One thing that I sometimes see people wonder about is how Nullable<T> relates to null. This blog post is an attempt to explain how it works behind the scenes.
In order to understand this text, you should have basic understanding about the difference between reference types and value types in .NET, along with understanding about why value types cannot be null, while reference types can. If you don't feel that you do know this, you can read up a bit on that topic here: Parameter passing in C# (by Jon Skeet). You should also have basic knowledge about generics (no advanced stuff; just enough to understand the syntax around them).
Declaring
In C# there are two ways to declare members using Nullable<T> (I am using int for the examples, but it could be any value type):
private Nullable<int> a = null;
private int? b = null;
The two code lines above are both declaring the exact same type: Nullable<int>.
The second, shorter declaration is simply syntactic sugar that is translated into
Nullable<int> by the C# compiler. There is no type difference
of any kind between the two styles (the ultimate proof for this statement is that
object.ReferenceEquals(typeof(Nullable<int>),
typeof(int?)) returns true), it's just a matter of... well,
style. In this blog post I will stick to the longer version of the two for the sake
of clarity.
Not all nulls are equal
The type Nullable<int> is in itself a value type. It is a struct,
and exhibits the same behavior as other value types. One of the characteristics
of a value type is its inability to be null. So, how is it that the
above declarations function at all? Should the compiler not issue a compilation
error? Why can we suddenly assign null to a variable that is of a value
type?
In short; we can't. It's a compiler trick. Let's examine this a bit closer. I will
first look at how a reference type behaves:
private static string GetNullString()
{
return null;
}
A simple method, returning a string, in which the body returns null.

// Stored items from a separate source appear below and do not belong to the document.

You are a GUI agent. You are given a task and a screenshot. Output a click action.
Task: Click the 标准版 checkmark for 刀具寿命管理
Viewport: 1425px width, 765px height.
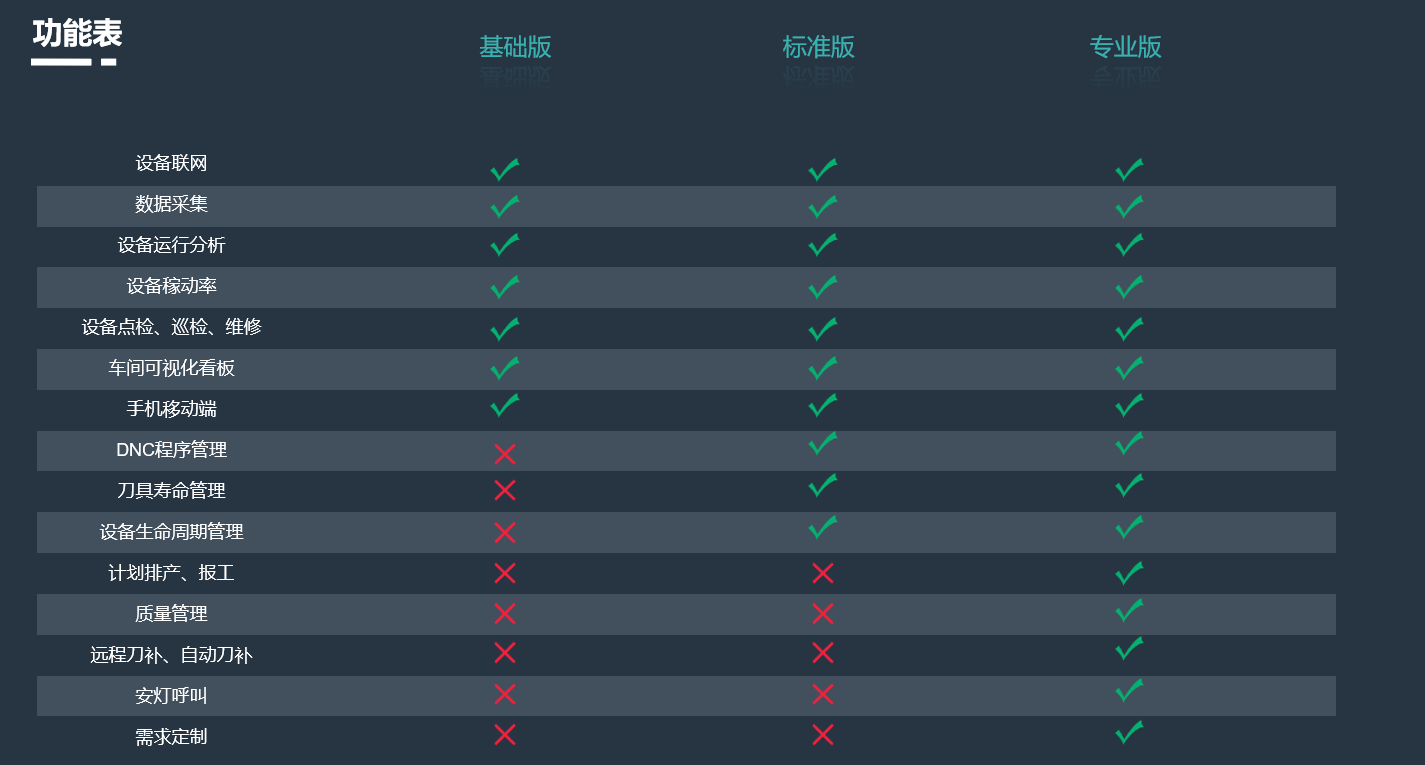pos(823,485)
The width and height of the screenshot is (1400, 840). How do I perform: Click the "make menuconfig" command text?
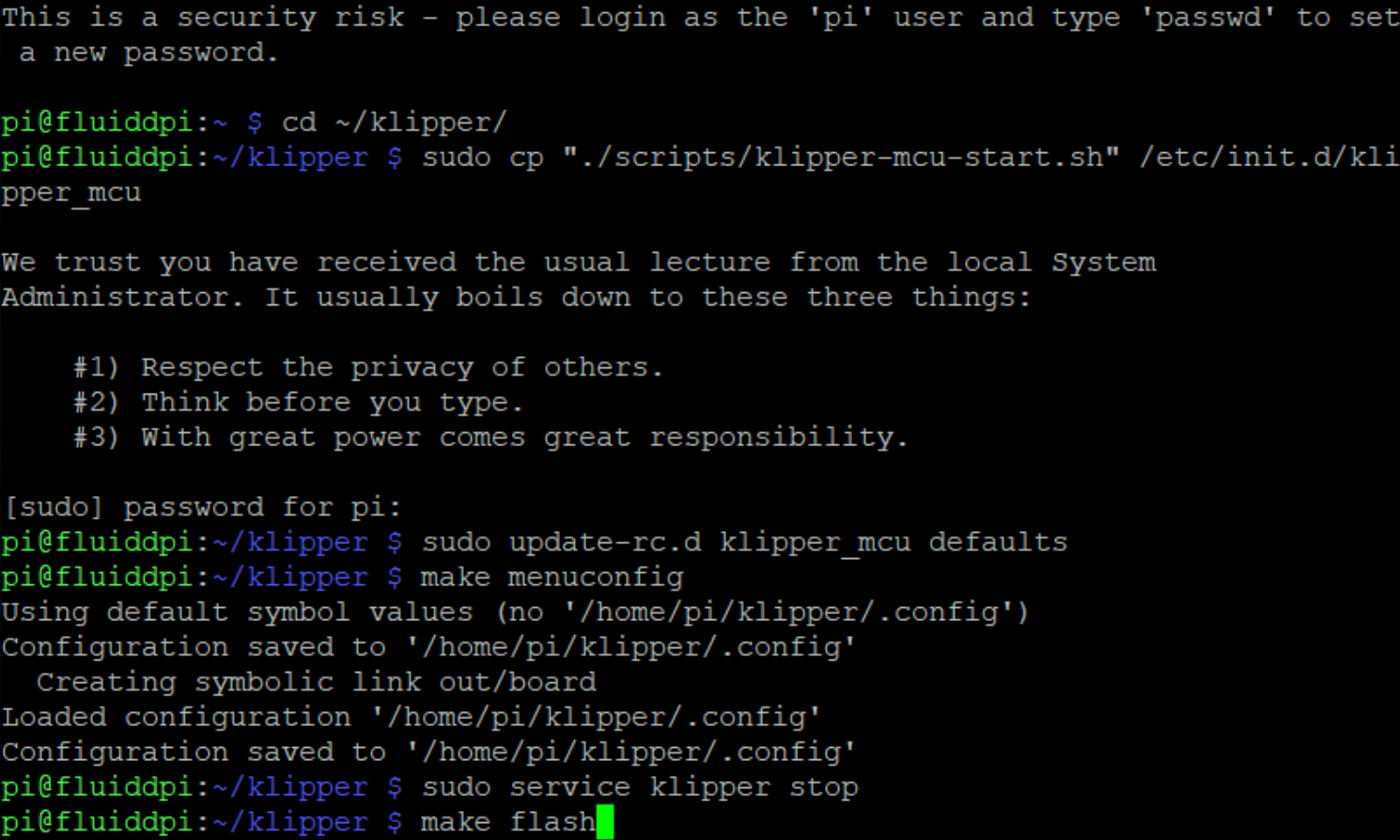(x=552, y=577)
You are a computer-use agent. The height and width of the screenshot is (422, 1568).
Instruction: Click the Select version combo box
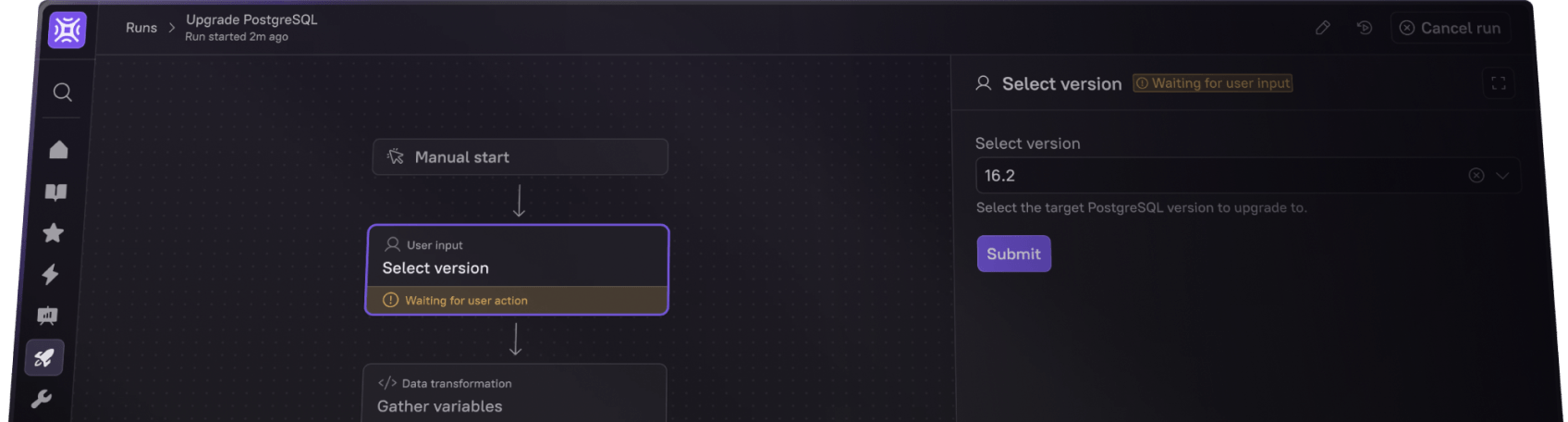point(1220,176)
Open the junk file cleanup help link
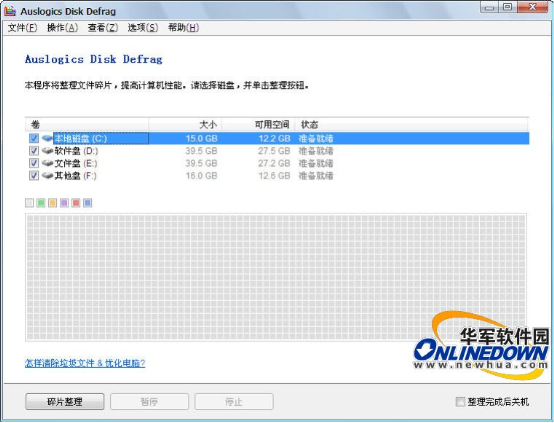The image size is (554, 423). 85,363
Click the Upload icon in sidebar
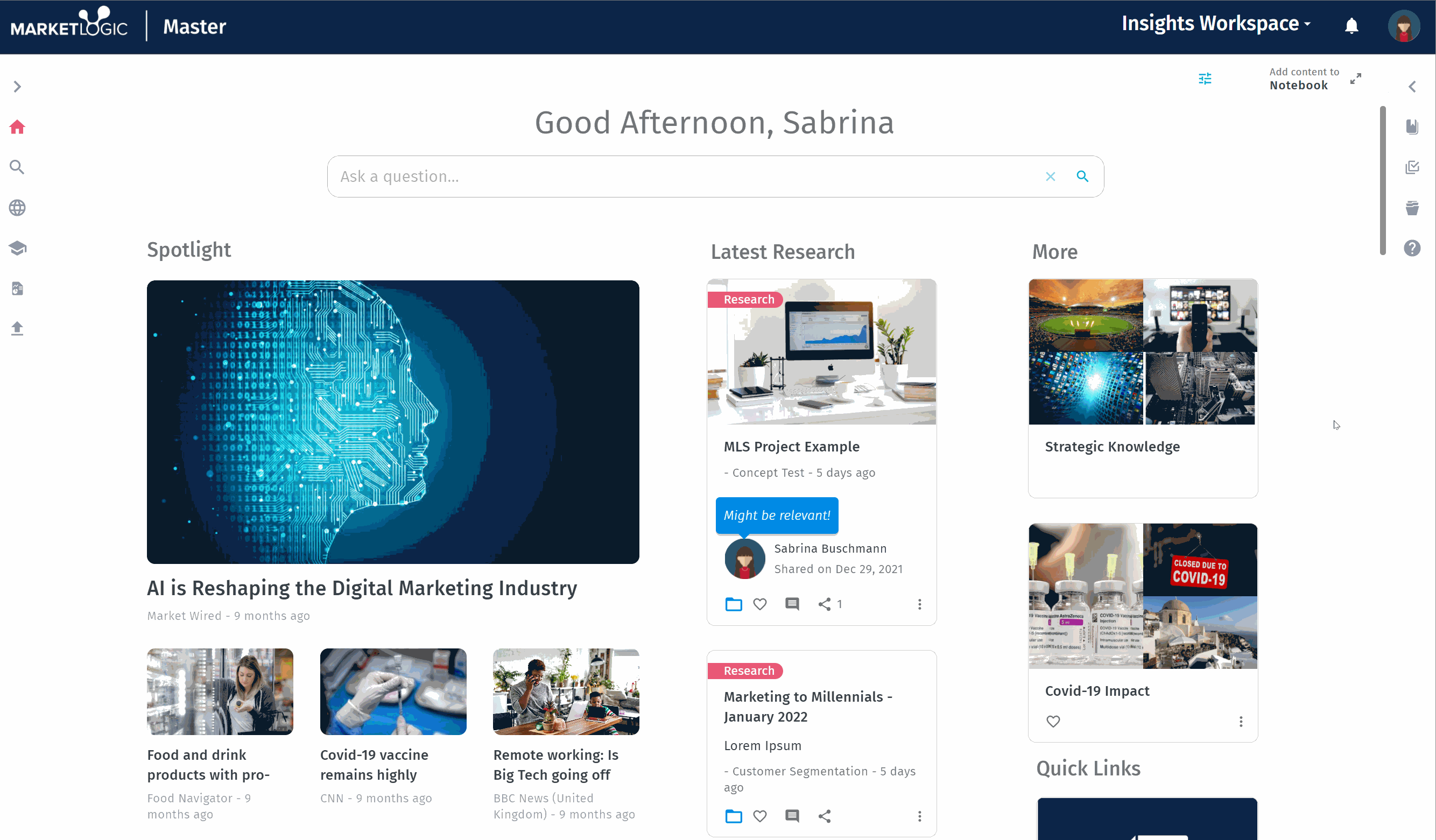Viewport: 1436px width, 840px height. pyautogui.click(x=18, y=328)
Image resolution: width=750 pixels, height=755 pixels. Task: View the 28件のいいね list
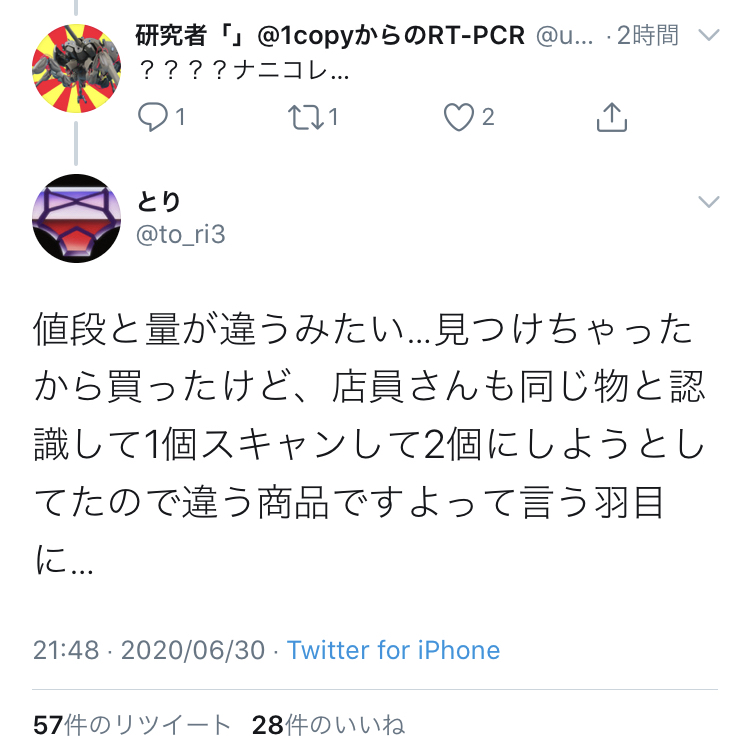pos(328,725)
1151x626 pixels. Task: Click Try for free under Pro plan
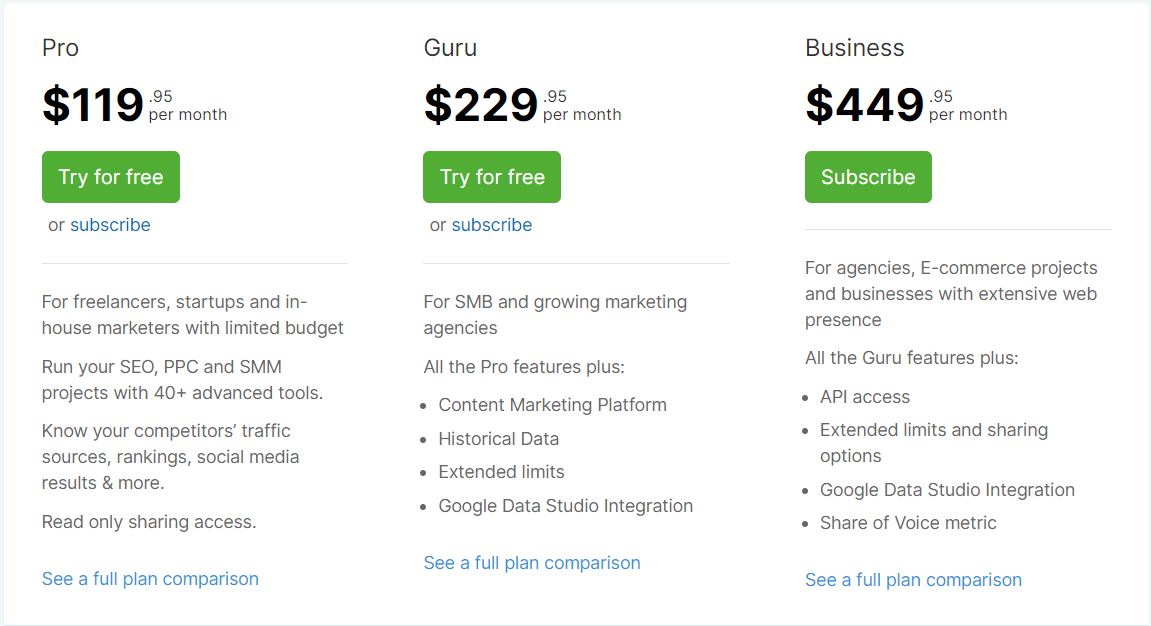[x=111, y=177]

The IL code for the method looks like this:
.method private hidebysig static string GetNullString() cil managed
{
// Code size 2 (0x2)
.maxstack 8
IL_0000: ldnull
IL_0001: ret
} // end of method TestClass::GetNullString
What the above IL code does is to push a null to the stack (ldnull)
and then returning it to the caller (ret). Now, let's look at a similar
function returning an Nullable<int>:
private static Nullable<int> GetNullInt()
{
return null;
}
...and the IL code:
.method private hidebysig static valuetype [mscorlib]System.Nullable`1<int32>
GetNullInt() cil managed
{
// Code size 10 (0xa)
.maxstack 1
.locals init ([0] valuetype [mscorlib]System.Nullable`1<int32> CS$0$0000)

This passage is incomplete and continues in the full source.